A few months later, a friend asked me for coffee. When I got there, she presented me with ... a new laptop. A group of moms (most I didn't even know) had been following the blog. They’d pitched in and bought it for me so I could keep writing. It was the most remarkable gift I have ever received. I decided then and there that I was going to write a book.
So, during naptimes, at 1 a.m., in between cleaning up spilled milk and wrestling naked children off the trampoline, I wrote. That laptop lived on my kitchen counter, perched on an economy box of baby wipes. I often wrote in five- or 10-minute increments, standing at my kitchen counter.
In 2017, I finished that book.
I had no money for extras. I didn't attend conferences. I couldn't pay for an outside editor. I used the resources I found around me—the writing community on Twitter. I found a local writing group. I met strangers who became critique partners who are now lifelong friends. I started querying and got requests. None of them panned out. Then, in June 2017, my only sister/sibling and best friend passed away unexpectedly, and I plummeted into a severe depression. But I didn't give up on that stupid book. Some days, it was one of the few things that kept me going.
Over 16 months, I queried 107 agents. I was rejected a lot until I thought about changing my name to Reject. Two days before my 40th birthday, I signed with my agent. My book went out on submission.
In the meantime, I secretly entered the Romance Writers of America’s Golden Heart contest. I told no one, not even my agent. I was sitting in a parking lot of a pet store when I got the news that I was a finalist. I cried, as one does receiving such news in a pet shop parking lot, then politely turned down the invitation to attend the conference in New York City which might as well cost a million dollars. But the people in my life wouldn’t let that slide. They encouraged me to crowd source for the funds. It took a little over a week for friends, family, and members of the writing community to fully fund my plane ticket, hotel, and conference fee. I went to NYC for that conference.

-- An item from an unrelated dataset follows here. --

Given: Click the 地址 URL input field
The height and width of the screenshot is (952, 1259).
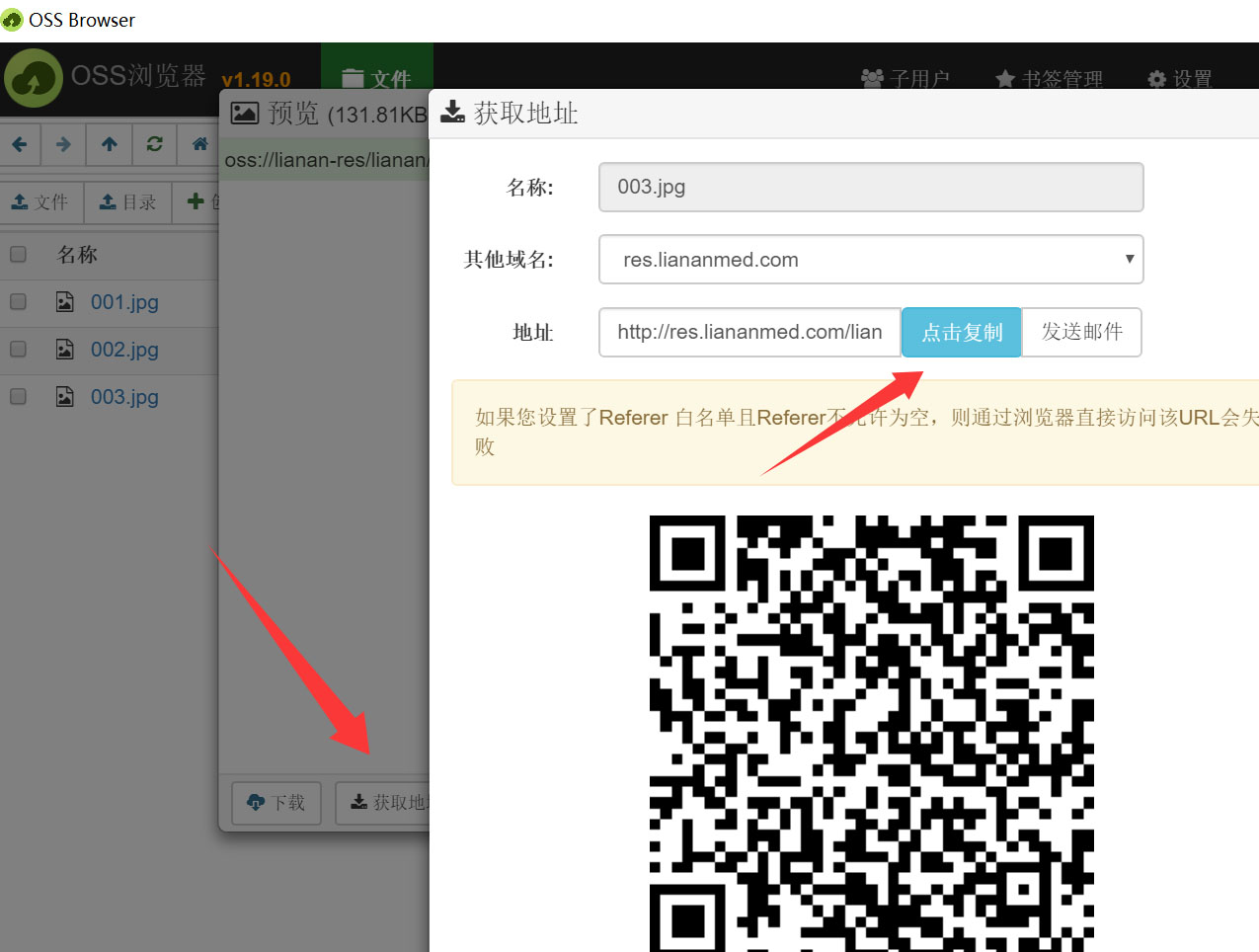Looking at the screenshot, I should (x=748, y=332).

While I didn't win, it was the second most remarkable gift I've received.
Alas, that book did not sell. So, I wrote a second book. It was pretty good, better than my first. Because in the years leading up to it, I learned a lot about writing for publication. The book went out on submission in 2019. And the response was positive. I got a revise and resubmit from an editor, so, you guessed it, we pulled it and I did more revisions. It went back on submission in February 2020—days before the world exploded.
Then my personal life exploded, too. In August 2020, my husband was laid off his job of 10 years. Two months later, he contracted COVID and ended up hospitalized. In January 2021, my oldest son began having grand mal seizures. In February 2021, the Freeze came through Texas and our two-story house was completely destroyed by frozen pipes. Our family of six moved into a 700-square-foot hotel room for over four months. My husband still hadn't found a new job. I could barely read a book, let alone write one. Things were bleak.

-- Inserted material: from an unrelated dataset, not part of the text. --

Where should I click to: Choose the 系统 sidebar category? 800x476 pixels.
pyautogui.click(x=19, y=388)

And no, this is not the part of the story where my book magically sold at auction for seven figures and a movie deal.
We finally got back into our house and in October 2021, my husband accepted a job 2,000 miles away. So, we sold our house, uprooted the kids from the only place they've ever lived, and moved right after Christmas. My book was still in submission-limbo and I was beginning to think maybe I wasn't meant to be a writer.
But in January of 2022, my agent submitted to Bookouture, an imprint of Hachette U.K. and … they liked it. Liked it so much, I was signing a two-book deal in February. Six months later, The Do-Over was published.
I have to pinch myself all the time that this is really happening. I am a published author. Has my world suddenly become rainbows and kittens? No, it has not. We still have a lot of challenges, and they aren't going anywhere. But I know what I'm capable of now. There’s power in that, the knowledge that with persistence, stubbornness, and a little hope, even the biggest, scariest, most impossible dreams can come true.